ASSIGNED TASK:
Replace "screenshot" with "screen capture" in everything from the line containing "coordinates (281, 132)." down to the line containing "office-list-item: 1 ЭО МРЭО ГИБДД ГУ МВД России по Новосиб… is", and give those lines back with nothing else altered.

GIVEN DATA:

[Start of section]

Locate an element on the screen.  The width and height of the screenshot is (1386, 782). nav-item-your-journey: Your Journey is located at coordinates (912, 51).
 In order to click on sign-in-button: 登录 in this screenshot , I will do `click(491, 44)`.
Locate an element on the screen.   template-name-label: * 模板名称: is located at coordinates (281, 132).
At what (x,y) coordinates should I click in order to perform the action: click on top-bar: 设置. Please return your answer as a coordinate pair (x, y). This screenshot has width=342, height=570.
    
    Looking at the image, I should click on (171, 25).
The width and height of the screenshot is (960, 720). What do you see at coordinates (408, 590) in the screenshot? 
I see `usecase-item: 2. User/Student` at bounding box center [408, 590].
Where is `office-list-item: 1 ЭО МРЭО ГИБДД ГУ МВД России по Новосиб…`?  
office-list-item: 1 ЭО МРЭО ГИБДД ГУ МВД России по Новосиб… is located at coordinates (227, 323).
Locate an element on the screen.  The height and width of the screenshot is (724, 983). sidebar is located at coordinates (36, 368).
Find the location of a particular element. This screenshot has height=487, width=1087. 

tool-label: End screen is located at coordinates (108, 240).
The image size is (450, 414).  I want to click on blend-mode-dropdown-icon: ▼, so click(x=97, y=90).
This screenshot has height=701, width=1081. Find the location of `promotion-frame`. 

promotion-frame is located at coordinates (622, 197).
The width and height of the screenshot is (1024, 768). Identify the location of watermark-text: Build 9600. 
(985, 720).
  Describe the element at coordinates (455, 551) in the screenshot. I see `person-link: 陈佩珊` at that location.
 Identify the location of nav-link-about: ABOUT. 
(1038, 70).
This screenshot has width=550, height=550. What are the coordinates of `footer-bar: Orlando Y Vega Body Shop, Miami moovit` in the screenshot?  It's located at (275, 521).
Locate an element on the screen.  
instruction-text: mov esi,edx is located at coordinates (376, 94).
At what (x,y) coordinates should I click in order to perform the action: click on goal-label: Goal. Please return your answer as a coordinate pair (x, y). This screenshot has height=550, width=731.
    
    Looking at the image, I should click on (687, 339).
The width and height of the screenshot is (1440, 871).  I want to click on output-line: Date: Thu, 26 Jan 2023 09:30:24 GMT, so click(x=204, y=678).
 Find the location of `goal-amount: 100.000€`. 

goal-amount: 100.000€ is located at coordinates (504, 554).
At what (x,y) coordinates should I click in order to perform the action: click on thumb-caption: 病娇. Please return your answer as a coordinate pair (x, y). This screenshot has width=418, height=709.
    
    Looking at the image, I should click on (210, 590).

[End of section]

WRITTEN REPLY:
Locate an element on the screen.   template-name-label: * 模板名称: is located at coordinates (281, 132).
At what (x,y) coordinates should I click in order to perform the action: click on top-bar: 设置. Please return your answer as a coordinate pair (x, y). This screen capture has width=342, height=570.
    
    Looking at the image, I should click on (171, 25).
The width and height of the screen capture is (960, 720). What do you see at coordinates (408, 590) in the screen capture? 
I see `usecase-item: 2. User/Student` at bounding box center [408, 590].
Where is `office-list-item: 1 ЭО МРЭО ГИБДД ГУ МВД России по Новосиб…`?  
office-list-item: 1 ЭО МРЭО ГИБДД ГУ МВД России по Новосиб… is located at coordinates (227, 323).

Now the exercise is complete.